Location: IFC Mall
Type of food: Japanese ramen
Rating: ** (2 out of 5)
Travelers to Kyoto know there is one place every guidebook recommends. Gogyo near the Nishiki food market made a name for itself by inventing the kogashi (burned 焦がし) ramen. Its secret? Adding charred pig fat to the soup base to give the ramen a unique smoky flavor. Critics have given it mixed reviews: while some are blown away by the burned soup, others find the restaurant more a tourist destination than a culinary Mecca.
|Gogyo at the IFC Mall|
Cashing in on the ramen craze in Hong Kong, Gogyo, which is owned by the Ippudo group, came to Hong Kong last December. It took the space at the IFC Mall previously occupied by another ramen shop which no one seems to remember or miss. Gogyo Hong Kong has gone high-end, evidenced by its gold-and-silver décor designed by Japanese firm Glamorous (which also did the W Hotel in West Kowloon). It is an unusual choice for a ramen shop. The layout lacks the small town coziness that ramen lovers have come to expect from a Japanese noodle house. Sitting around the kitchen sink on a barstool makes it feel like being in a cooking class or an airport lounge.
|Eating by the sink|
Gogyo's menu offers yakitori and sushi but people really just go there for the noodles. The $158 lunch set includes a small serving of sashimi over rice and a ramen of your choice. Your instinct is to go for the signature kogashi ramen, but you will regret it for the rest of the meal. You will be shocked by how greasy the whole thing is. Not only are the noodles pan-fried in fat before they are boiled, the broth is covered by a thick layer of oil and peppered with flecks of carbon from the burned fat. The result looks like the Exxon Valdez oil spill. The restaurant has apparently received so many complaints that the staff now give every customer the same disclaimer when an order is placed: “Please consider our lighter options if you don’t fancy oily soups.”
Noodles in oil
Indeed you would be wise to heed the warning and choose something else. To be fair, the other soup bases are not bad. The problem, however, is that ordering something other than the kogashi broth defeats the purpose of going to Gogyo in the first place. The ramen shop will go down in culinary history as the first restaurant that tells its customers to stay away from its signature dish. It is truly a remarkable thing.
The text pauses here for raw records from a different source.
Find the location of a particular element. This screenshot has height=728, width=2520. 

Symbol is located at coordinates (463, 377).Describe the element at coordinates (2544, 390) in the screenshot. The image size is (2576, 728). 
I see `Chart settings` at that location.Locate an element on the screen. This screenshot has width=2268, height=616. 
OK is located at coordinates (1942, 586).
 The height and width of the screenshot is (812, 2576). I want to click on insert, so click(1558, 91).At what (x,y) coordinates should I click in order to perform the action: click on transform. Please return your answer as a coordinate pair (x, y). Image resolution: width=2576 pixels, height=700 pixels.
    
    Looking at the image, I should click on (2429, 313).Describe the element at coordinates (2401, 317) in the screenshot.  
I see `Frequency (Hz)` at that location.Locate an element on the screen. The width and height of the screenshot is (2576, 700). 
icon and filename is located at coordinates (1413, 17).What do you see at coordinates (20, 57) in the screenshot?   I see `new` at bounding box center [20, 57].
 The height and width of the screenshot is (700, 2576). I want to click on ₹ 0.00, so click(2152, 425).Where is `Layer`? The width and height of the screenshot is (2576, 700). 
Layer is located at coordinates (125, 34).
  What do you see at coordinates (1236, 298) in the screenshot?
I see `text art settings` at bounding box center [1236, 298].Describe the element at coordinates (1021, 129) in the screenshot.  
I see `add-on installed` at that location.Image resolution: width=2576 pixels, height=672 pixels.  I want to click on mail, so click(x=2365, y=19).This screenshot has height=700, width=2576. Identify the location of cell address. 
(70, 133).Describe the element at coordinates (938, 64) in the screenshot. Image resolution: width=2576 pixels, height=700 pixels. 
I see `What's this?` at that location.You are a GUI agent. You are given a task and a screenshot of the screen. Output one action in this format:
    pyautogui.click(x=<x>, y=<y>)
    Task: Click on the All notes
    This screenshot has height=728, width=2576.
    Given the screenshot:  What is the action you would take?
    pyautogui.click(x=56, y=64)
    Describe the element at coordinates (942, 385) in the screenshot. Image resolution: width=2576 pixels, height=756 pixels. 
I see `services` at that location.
|Gogyo's original store in Kyoto|
Japanese ramen is a reinterpretation of the Chinese noodle soup. It is a street food and a comfort food. It is a perfect lunch solution for time-pressed salary men and women and a welcome treat after a night of heavy drinking. At any given noodle house in Japan, hungry customers grind sesame, crush garlic and mix pickled vegetables. Noodles are not eaten but slurped; the soup is not drunk with a spoon but chugged down with both hands lifting the bowl.
Over time, however, ramen has become a national obsession, as one noodle chef tries to outdo another with a superior recipe. The quest to find the best ramen in town has gone out of control – the essence of simple noodle-making is lost; hype and gimmick have taken over. But no matter how adamantly some people argue otherwise, noodles are just noodles. If prepared properly, all ramen should, and probably do, taste the same. And so for all the ramen chasers out there, stop looking and just go to Ippudo or Butao. These places are good and they are good enough.